WHAT YOU WILL DO:
Determine how many lines of the material below include "agent", and reply with that number alone.

################

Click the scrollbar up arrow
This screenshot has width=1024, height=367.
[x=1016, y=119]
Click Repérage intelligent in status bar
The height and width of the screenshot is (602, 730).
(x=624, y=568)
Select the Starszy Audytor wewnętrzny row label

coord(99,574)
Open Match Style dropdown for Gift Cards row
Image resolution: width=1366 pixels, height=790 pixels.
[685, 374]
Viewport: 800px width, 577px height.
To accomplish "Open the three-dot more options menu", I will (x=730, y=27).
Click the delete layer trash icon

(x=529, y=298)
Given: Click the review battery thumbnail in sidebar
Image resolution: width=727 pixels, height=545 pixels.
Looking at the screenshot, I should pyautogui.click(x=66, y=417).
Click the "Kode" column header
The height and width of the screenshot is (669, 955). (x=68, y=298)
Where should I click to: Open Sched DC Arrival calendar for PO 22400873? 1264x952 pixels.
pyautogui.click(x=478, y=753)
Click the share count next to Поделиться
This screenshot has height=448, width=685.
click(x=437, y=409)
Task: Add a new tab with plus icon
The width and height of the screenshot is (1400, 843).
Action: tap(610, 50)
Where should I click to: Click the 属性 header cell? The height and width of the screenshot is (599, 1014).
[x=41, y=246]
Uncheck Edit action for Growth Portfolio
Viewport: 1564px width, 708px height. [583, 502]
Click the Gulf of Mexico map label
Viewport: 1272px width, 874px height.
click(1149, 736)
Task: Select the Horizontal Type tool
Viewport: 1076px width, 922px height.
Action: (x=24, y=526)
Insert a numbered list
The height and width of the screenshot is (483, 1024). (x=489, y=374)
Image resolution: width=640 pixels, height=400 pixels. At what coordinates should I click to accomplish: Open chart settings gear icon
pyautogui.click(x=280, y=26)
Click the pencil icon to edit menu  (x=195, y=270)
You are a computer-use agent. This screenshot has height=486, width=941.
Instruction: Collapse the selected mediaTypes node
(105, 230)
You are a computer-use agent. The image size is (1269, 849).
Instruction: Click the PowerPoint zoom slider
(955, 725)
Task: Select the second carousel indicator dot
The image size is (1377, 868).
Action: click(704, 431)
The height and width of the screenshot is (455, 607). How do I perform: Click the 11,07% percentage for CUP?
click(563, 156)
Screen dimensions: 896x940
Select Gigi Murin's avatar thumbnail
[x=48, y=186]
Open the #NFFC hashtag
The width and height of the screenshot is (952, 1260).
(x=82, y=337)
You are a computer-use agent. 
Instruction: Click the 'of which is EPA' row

################

FINISHED EXERCISE:
3